Qu’en est-il de la sécurité et de la discrétion par rapport à toutes ces données personnelles? “Celles-ci sont conservées dans un coffre-fort personnel sur lequel vous avez tout pouvoir. Vous déterminez donc qui peut accéder à quelles données et durant combien de temps”, précise Van De Velde.

Pas uniquement de la prévention au travail donc, mais sur toute la vie. “Nous considérons les entreprises uniquement comme un facilitateur pour notre service à leurs collaborateurs, note encore Van De Velde, ce qui leur permet non seulement de travailler dans un environnement agréable et sain, mais aussi d’être stimulés pour vivre sainement. Et cette motivation personnelle peut être différente d’un individu à l’autre: l’un veut prendre ses distances, un autre se sent extrêmement fatigué et souhaite décrocher, etc.”
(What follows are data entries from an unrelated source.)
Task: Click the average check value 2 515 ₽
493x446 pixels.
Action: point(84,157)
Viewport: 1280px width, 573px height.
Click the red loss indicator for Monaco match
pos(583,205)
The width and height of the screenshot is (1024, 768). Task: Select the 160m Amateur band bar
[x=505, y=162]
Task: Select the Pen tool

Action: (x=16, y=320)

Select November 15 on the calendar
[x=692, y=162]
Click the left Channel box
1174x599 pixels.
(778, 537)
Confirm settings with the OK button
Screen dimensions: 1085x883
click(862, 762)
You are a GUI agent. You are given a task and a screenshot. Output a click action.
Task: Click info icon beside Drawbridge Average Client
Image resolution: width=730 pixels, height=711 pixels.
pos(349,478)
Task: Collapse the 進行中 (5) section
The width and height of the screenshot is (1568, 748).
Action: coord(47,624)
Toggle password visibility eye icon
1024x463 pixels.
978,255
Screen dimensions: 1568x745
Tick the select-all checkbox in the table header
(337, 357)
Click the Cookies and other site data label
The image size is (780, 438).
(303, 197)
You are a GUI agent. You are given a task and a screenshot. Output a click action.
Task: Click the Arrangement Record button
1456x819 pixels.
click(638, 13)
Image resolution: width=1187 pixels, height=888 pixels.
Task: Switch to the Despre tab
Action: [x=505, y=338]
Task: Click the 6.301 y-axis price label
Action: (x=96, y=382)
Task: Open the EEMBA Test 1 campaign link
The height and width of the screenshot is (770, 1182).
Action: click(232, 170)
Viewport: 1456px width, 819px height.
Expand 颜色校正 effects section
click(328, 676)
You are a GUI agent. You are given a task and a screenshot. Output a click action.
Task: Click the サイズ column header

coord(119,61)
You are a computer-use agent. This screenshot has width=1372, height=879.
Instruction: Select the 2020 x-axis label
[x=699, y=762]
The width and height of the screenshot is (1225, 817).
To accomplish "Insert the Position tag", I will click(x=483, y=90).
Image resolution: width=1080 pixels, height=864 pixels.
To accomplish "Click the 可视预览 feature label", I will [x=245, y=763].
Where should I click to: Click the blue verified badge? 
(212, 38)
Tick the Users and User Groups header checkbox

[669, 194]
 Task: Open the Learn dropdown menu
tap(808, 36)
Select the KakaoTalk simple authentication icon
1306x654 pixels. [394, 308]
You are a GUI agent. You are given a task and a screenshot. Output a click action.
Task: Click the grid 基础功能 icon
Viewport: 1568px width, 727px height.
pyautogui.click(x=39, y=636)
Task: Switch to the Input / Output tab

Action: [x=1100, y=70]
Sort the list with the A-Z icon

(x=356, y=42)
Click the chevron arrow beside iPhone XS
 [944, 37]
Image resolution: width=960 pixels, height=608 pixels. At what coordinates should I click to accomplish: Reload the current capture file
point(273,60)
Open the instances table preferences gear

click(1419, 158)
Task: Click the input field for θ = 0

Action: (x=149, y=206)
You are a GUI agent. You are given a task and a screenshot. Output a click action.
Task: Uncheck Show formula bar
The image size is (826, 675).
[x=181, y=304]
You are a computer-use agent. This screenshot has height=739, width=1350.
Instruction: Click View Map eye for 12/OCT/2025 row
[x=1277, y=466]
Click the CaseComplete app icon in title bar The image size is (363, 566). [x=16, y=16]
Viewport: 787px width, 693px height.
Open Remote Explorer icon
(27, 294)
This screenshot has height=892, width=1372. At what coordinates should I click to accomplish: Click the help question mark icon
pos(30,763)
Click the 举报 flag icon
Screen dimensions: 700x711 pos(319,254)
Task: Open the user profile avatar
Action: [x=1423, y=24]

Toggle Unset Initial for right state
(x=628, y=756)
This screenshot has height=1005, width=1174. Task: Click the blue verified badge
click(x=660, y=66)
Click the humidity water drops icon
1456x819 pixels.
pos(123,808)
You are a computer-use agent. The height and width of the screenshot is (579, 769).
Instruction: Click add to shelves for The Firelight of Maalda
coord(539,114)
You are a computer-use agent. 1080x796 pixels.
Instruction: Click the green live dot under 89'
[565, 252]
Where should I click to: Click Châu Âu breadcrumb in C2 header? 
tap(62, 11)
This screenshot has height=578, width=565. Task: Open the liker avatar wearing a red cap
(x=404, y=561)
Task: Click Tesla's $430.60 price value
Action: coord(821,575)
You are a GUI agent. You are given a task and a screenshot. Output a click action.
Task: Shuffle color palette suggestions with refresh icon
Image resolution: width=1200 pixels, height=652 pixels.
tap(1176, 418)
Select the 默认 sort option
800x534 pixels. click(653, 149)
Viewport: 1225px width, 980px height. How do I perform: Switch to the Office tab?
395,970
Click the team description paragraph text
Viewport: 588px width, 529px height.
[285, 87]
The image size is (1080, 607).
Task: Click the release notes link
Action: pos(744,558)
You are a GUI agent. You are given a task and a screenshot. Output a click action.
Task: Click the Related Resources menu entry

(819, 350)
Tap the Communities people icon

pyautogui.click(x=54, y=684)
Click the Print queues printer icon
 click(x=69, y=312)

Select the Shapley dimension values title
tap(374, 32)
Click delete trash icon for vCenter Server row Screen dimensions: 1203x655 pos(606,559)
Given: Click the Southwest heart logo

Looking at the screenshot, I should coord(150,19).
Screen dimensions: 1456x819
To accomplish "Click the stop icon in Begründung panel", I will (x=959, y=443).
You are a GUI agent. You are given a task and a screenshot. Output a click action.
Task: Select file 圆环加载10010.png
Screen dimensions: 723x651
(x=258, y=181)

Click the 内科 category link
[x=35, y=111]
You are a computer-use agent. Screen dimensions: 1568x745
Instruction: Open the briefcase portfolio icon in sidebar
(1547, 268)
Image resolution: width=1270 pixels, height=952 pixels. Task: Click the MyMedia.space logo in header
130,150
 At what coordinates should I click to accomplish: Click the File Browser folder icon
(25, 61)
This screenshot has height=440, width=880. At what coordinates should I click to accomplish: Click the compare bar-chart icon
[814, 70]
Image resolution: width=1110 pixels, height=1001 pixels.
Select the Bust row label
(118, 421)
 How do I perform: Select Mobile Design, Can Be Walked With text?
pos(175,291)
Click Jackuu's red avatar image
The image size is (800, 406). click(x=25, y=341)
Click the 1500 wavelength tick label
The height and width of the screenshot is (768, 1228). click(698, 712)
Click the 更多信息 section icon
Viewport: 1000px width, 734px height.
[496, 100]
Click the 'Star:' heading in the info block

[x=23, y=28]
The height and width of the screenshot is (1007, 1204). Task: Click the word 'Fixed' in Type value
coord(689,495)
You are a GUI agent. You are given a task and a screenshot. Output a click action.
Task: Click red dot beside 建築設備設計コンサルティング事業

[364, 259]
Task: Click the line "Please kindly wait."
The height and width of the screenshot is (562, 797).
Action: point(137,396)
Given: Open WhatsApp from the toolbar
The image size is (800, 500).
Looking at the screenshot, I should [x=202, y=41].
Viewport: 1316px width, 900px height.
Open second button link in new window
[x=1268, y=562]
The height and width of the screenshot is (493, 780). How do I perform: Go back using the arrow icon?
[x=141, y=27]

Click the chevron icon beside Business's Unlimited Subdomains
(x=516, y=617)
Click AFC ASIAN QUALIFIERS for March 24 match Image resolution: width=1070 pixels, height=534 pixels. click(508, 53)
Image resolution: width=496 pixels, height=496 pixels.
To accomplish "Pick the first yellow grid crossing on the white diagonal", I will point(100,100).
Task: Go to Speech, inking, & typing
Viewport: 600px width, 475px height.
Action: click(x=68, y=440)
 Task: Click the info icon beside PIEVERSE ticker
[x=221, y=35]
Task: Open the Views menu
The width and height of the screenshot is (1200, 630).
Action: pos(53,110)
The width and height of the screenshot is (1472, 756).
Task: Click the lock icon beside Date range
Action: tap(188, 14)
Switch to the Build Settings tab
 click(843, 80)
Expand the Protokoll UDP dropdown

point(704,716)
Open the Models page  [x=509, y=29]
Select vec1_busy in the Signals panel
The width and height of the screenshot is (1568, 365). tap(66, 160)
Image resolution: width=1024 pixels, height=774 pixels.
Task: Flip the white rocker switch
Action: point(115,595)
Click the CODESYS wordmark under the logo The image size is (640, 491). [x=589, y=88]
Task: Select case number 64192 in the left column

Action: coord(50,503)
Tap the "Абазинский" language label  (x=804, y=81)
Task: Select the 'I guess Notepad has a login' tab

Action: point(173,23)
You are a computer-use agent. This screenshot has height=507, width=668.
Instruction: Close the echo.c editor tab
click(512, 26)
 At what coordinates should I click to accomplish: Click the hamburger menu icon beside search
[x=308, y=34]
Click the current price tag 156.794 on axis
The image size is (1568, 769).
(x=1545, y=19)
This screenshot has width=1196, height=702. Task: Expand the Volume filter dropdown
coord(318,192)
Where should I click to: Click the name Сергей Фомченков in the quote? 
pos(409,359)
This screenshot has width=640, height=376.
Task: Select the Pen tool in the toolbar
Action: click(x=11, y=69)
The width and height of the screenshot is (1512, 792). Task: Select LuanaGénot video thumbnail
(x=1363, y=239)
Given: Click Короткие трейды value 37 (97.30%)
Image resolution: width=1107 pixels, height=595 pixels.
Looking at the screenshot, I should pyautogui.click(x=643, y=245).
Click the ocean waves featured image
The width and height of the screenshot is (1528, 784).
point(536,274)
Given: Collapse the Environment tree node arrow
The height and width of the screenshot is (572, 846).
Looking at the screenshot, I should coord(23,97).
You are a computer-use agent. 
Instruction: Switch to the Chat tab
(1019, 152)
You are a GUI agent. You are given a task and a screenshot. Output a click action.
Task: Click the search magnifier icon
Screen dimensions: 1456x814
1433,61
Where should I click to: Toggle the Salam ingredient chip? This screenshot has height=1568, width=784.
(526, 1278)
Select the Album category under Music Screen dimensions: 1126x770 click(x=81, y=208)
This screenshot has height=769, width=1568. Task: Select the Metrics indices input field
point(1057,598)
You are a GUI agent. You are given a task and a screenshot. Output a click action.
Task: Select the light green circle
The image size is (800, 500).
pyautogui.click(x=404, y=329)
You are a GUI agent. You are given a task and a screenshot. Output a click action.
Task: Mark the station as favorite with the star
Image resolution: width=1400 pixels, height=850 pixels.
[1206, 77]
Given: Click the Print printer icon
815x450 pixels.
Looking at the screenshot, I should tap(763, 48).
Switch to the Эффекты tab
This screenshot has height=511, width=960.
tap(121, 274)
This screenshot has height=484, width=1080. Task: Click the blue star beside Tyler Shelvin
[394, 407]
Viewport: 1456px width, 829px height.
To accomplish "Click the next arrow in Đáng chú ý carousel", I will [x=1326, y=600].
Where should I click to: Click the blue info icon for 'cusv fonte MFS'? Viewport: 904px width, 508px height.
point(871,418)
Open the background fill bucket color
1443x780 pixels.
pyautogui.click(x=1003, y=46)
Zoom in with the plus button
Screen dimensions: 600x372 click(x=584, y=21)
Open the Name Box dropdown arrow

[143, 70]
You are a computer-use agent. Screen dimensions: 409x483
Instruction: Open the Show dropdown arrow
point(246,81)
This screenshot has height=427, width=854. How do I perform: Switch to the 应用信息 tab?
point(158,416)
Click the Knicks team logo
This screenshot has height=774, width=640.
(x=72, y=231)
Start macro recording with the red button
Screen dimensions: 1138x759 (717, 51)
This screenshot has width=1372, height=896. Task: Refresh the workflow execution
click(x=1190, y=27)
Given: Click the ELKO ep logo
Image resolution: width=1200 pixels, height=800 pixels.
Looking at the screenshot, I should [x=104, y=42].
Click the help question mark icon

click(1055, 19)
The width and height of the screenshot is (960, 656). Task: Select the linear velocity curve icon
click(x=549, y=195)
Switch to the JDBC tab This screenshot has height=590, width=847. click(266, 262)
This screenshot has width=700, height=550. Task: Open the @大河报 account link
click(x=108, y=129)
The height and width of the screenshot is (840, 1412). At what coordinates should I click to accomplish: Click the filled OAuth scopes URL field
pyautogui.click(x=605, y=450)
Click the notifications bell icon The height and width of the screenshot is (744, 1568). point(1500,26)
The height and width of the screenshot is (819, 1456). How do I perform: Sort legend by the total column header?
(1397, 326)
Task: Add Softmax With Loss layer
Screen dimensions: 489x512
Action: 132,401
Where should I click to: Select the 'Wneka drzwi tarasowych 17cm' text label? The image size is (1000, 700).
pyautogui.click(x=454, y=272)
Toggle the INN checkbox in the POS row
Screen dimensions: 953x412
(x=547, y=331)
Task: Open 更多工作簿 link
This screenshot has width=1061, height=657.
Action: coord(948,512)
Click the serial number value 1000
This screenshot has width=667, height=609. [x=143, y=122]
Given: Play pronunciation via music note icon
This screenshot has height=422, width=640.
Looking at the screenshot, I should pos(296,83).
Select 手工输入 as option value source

En résumé? Bien-être, prédiction et personnalisation, même si ce deuxième aspect reste un peu futuriste. “Mais on y travaille d’arrache-pied, insiste-t-on. Grâce à l’IA, l’idée est ancrée dans notre système. A long terme, notre ambition est de prévenir les gens avant qu’ils ne soient malades. Pour ce faire, nous avons besoin de très grands ensembles de données pour nous permettre d’établir de multiples corrélations. Ce type d’algorithmes prédictifs est en plein développement, mais nous ne sommes pas encore suffisamment proches du but pour prendre des engagements précis.”

Et l’aspect mental, alors? “Nous ne dissocions pas le physique du mental, fait-on remarquer. Nous envisageons le tout de manière intégrative et nous analysons donc à la fois l’alimentation, les mouvements, le stress et le sommeil. La santé est un tout, car il peut très bien se faire qu’une personne qui se sent toujours fatiguée souffre effectivement de fatigue surrénale, mais qu’elle puisse tout aussi bien avoir une carence en fer et qu’il ne soit nullement question de burn-out. Il faut donc aussi intégrer cette dimension physique dans la mesure où une alimentation ou de mauvais gestes fassent en sorte que l’on se sente mal. Il faut donc voir l’ensemble.”

Désormais, Leadlife a réussi à convaincre toute une série d’entreprises de son approche, et parmi elles AB InBev, la SNCB et Ghelamco dont les collaborateurs sont accompagnés par les services de la start-up. “Ils ont été convaincus précisément par notre vision globale”, résume Van De Velde.